Despite more people being aware of the environmental problems we have far less environmental conservation jobs and ecological science is the lowest-paid scientific job today, than it was forty years ago. There is no such thing as real conservation laws while corporations own politicians who rewrite environmental laws to suit the corporate agenda


The deterioration of environmental laws is an essential example of political and democratic devolution. It’s hypnotic hypocrisy that many are captive in continually campaigning to change, however its the system that requires an update.The word ‘de-moc-racy’ makes a mockery in today’s version of what democracy looks like in the West.

Other products of corporate devolution are the repression of natural cures for cancer and other illnesses and diseases. The pharmaceutical industry sees natural cures as a threat to their profit-making agendas, rather than allowing these alternative choices to co-exist with their monopolized synthetic pills in a multi-billion dollar industry.

A Fresh Perspective on Depression.

Anyone that is not profoundly saddened by current global events are either in denial or very disconnected from the Earth and their true nature. Depression is an intelligent and empathic responsive sign of a healthily functioning human being to the current crisis. To be feeling depressed in such times shows that those of us affected by what is happening in the world around us, have awareness and are compassionate and caring. The problem is that the undiagnosed mental illness of psychopathy and denial (of people in government and of people that hold positions of power, who are exploiting their status for the benefit and profits of a small group of elites).

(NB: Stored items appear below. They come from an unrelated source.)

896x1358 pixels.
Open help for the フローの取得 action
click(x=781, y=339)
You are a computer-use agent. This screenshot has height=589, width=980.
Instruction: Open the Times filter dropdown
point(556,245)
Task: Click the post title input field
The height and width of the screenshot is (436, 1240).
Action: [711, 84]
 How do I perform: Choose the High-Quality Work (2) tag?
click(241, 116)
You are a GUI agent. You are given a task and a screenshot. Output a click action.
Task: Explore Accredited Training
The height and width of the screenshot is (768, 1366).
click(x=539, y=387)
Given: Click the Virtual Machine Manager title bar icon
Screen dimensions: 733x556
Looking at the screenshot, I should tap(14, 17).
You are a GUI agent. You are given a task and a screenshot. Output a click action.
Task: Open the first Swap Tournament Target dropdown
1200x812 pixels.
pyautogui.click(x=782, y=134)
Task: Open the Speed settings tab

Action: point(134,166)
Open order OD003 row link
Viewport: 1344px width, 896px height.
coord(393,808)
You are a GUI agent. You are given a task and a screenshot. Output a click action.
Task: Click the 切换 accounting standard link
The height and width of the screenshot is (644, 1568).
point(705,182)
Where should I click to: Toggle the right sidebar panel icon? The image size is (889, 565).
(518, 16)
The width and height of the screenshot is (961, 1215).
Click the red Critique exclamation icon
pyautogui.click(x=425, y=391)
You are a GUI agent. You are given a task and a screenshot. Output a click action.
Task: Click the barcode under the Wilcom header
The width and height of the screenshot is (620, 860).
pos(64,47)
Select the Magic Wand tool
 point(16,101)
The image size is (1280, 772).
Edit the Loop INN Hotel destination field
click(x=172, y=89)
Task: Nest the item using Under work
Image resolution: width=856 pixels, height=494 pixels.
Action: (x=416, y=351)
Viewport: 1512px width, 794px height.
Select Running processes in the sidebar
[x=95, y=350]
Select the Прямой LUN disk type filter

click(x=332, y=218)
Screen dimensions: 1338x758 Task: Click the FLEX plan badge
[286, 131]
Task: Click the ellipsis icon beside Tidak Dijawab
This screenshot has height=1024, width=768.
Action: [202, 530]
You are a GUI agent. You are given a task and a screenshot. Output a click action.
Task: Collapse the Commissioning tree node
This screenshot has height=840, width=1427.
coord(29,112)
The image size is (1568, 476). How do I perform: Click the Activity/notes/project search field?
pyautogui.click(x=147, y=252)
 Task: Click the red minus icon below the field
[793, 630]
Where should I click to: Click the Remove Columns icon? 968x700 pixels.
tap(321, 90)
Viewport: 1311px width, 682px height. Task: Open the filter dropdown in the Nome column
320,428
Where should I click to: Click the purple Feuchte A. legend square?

Their mental illness is a psychopathy dominated by an obsession with making money and controlling humanity as a priority sacrificing nature and human life. The suffering of others, environmental degradation and species extinction is the ultimate price we are all paying.
In these times, the requirements to be in a position of power, the main qualification is a lack of sentience, or empathy and a complete disregard for the rights of nature, let alone human rights. When this is the case, how are we supposed to transcend the powers that govern us, if this system is being run by the mentally unfit and which is destructive to our environment and therefore the future of humanity?

A society or system that is rigid, steeped in secrecy and closed to developing its core systems, has become stuck in a corrupt, archaic system of stagnancy that sees anyone that requests or tries to improve, evolve or update this system as a threat to itself.

It is at this point that such a governing system becomes something else, it is no more than a predatory virus, in the way that Paul Levy describes the Wetiko virus in his book, a virus that has infected humanity, the Wetiko is a name that came from Native Americans when describing White Man’s mental illness. It has become a threat to the planet and hence the survival and evolution of humankind.
Many of us are going through different stages of realizing this, considering that the rise in depression indicates psychological symptoms of the collective unconscious, (the noosphere), a reaction to the world in its current state of an ecocidal apocalypse.

We may think that these feelings of frustration, anger, grief and depression are a reflection of personal problems and of course, yes we all do have our emotional baggage and insecurities to work through. Still, the bigger picture is that these symptoms are indications that something is deeply wrong with the core of modern human society. The global rise in depression is a reflection of this.

Carlita Shaw
(Written and published before March 2020 in Surviving Depression in a Depressing World, an Ecological Perspective, yet more resonant with today’s crisis.